▶ USING THE INFORMATION:
1. In Mr. Blunkett's remarks, which constituency does the Under-Secretary of State for the Home Department represent?
2. Swap "Bill" for "legislation" in Mr. Blunkett's remarks, and write out the passage starting with "Mr. Blunkett: It" and going on through "Gentleman said seriously.".

START EXCERPTED PASSAGE

Mr. Blunkett: It is probably the first time in six years of being in the Government that I have said it, but I do wish the hon. Gentleman had given me notice of that question. The sensible thing would be for me to write to him. I would also be happy for the hon. Gentleman to meet the Under-Secretary of State for the Home Department, my hon. Friend the Member for Wythenshawe and Sale, East (Mr. Goggins) to discuss the matter. I have not dealt with it so far in my discussions on the Bill over recent months, but I shall certainly take what the hon. Gentleman said seriously.

END EXCERPTED PASSAGE
START COLLECTED DATA

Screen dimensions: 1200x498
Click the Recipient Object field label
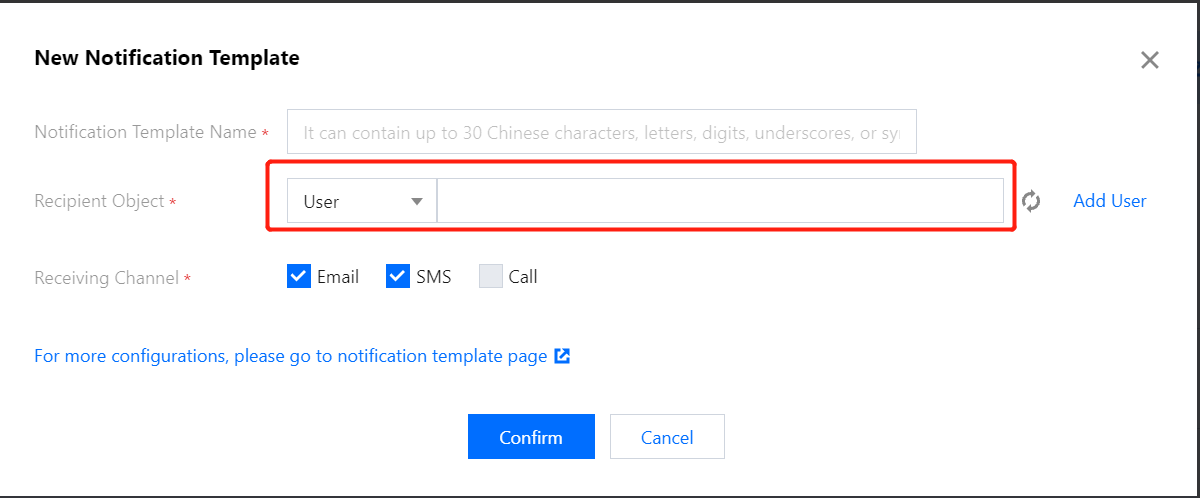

END COLLECTED DATA

▶ SOLUTIONS FOR EACH TASK:
1. Wythenshawe and Sale, East

2.
Mr. Blunkett: It is probably the first time in six years of being in the Government that I have said it, but I do wish the hon. Gentleman had given me notice of that question. The sensible thing would be for me to write to him. I would also be happy for the hon. Gentleman to meet the Under-Secretary of State for the Home Department, my hon. Friend the Member for Wythenshawe and Sale, East (Mr. Goggins) to discuss the matter. I have not dealt with it so far in my discussions on the legislation over recent months, but I shall certainly take what the hon. Gentleman said seriously.